The task calls for each line of the records below in which the word "will" appears.

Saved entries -
================

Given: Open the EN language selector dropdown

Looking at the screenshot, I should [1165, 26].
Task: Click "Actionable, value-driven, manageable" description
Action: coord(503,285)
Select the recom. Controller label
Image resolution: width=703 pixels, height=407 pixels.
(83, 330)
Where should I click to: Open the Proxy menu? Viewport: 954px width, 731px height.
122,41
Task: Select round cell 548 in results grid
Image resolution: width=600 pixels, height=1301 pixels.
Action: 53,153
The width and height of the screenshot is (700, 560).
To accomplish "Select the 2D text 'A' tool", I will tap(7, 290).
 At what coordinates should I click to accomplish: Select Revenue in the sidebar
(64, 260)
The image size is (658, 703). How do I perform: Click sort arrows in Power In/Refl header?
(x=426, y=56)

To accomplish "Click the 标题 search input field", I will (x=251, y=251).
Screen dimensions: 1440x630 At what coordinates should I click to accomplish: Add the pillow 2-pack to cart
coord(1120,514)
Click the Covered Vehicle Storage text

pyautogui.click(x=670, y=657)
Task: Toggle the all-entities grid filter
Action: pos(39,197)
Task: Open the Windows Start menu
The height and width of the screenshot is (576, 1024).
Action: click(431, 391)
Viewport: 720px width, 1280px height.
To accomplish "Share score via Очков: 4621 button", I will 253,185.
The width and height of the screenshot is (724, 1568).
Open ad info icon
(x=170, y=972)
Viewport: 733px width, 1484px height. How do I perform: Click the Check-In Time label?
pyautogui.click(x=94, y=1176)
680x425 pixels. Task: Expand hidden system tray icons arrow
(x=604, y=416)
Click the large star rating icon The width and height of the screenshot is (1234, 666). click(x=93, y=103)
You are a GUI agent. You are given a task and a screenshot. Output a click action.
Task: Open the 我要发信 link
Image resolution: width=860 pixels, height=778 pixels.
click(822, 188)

================

REPLY TO THE EXERCISE -
To accomplish "Select the 2D text 'A' tool", I will tap(7, 290).
To accomplish "Click the 标题 search input field", I will (x=251, y=251).
To accomplish "Share score via Очков: 4621 button", I will 253,185.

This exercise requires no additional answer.